La croûte continentale est
rarement sujette à la fusion, hormis dans des cas précis (fusion
d'une racine profonde orogénique, fusion sous l'effet d'un puissant
panache). La remontée des liquides
peut être directe et rapide
sans rencontrer d'écueils. Dans ce cas arrive à la surface un
matériel de composition voisine de la zone de fusion qui peut
être une péridotite anhydre ou hydratée, du matériel métasomatisé,
etc, selon le contexte géodynamique.
Les laves émises sont généralement des basanites
ou des basaltes à texture microlitique
contenant quelques phénocristaux
d'olivines et de pyroxènes baignant dans une pâte sombre, matrice
de la roche, appelée mésostase.
Si le refroidissement est rapide, lors de l'éruption, la cristallisation
est bloquée. Les premiers minéraux formés (phénocristaux)

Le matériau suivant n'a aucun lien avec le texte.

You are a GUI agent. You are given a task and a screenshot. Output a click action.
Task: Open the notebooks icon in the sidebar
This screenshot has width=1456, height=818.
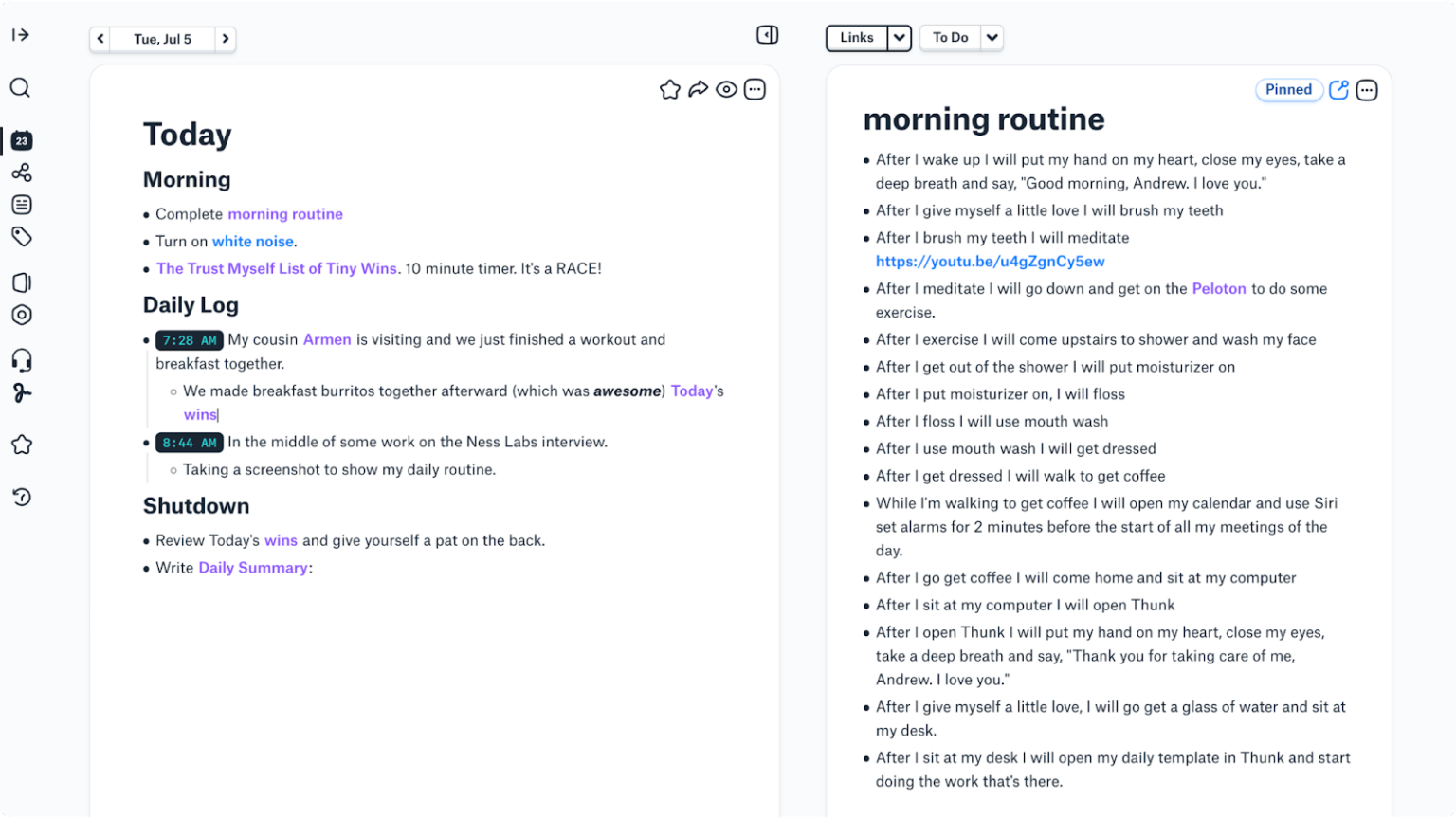tap(21, 282)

sont alors isolés dans une mésostase
(microlites + matrice vitreuse).
Toutefois, la migration ascendante
des fluides peut être
ralentie par des discontinuités
géologiques, conduisant à leur piégeage
dans des poches ou cavités issus
de la fracturation existante ou provoquée
par les pressions du magma. Dans ces réservoirs appelés aussi
chambres magmatiques les
liquides vont se refroidir et se transformer.
La série des réactions de Bowen nous apprend que cristallisent
en premier l'olivine les plagioclases calciques, puis les pyroxènes,
l'amphibole, etc. On appelle cette phase la cristallisation
fractionnée. Ces minéraux plus denses vont s'accumuler
au fond de ces zones de stockage. Le liquide résiduel
aura ainsi des caractéristiques différentes du liquide originel.
Il continuera sa progression avec ses propres
caractéristiques et atteindra la surface (ou s'arrêtera
en chemin dans un éventuel réservoir supérieur
où s'opérera la même transformation). C'est
la différenciation par cristallisation
fractionnée. Voir ci-contre et ci-dessous les principes.
 Très schématiquement, les
ferromagnésiens, tels que l'olivine, le pyroxène
et l'amphibole participent à la formation des laves
basiques. Le calcium entre dans la formation des
plagioclases et les alcalins avec l'aluminium, dans les feldspaths
alcalins tout au long du processus de cristallisation.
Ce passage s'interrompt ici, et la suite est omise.